Depression study shows effect on business
Investing in depressed employees -- quickly getting them treatment and even offering telephone psychotherapy -- can cut absenteeism while improving workers' health, a study suggests.
Many employers view mental health coverage as a financial black hole, but the study shows that spending money on depression is a smart business move, said researcher Dr. Philip Wang. Wang works for the National Institute of Mental Health, which funded the study.
Employees who got the aggressive intervention worked on average about two weeks more during the yearlong study than those who got the usual care -- advice to see their doctor or seek a mental health specialist.
Also, more workers in the intervention group were still employed by year's end -- 93 percent vs. 88 percent -- savings that helped employers avoid hiring and training costs, the researchers said.
In addition, intervention employees were almost 40 percent more likely to recover from depression during the yearlong study, which was reported last week in the Journal of the American Medical Association.
The researchers haven't finished a formal cost-benefits analysis but early results suggest savings from more hours worked averaged to about $1,800 per employee. That far exceeds the program's initial $100 to $400 per worker cost. The benefits also likely exceed other costs, including drugs and therapy too, the researchers said.
"We knew before that treating depression makes good medical sense. This suggests that it makes good business sense," said Dr. Thomas Insel, director of the institute.
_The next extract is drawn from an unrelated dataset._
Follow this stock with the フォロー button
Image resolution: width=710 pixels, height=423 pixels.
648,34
The percentage of workers who improved substantially -- 31 percent -- or who recovered -- 26 percent -- was low even in the intervention group. That was comparable to the rate of improvement in other studies of people with depression.
The results are important because depression takes a hefty toll on the U.S. workplace, affecting about 6 percent of employees each year and costing over $30 billion annually in lost productivity, said study co-author Ronald Kessler, a Harvard Medical School researcher. Kessler has worked as a paid consultant for several drug companies, including makers of antidepressants.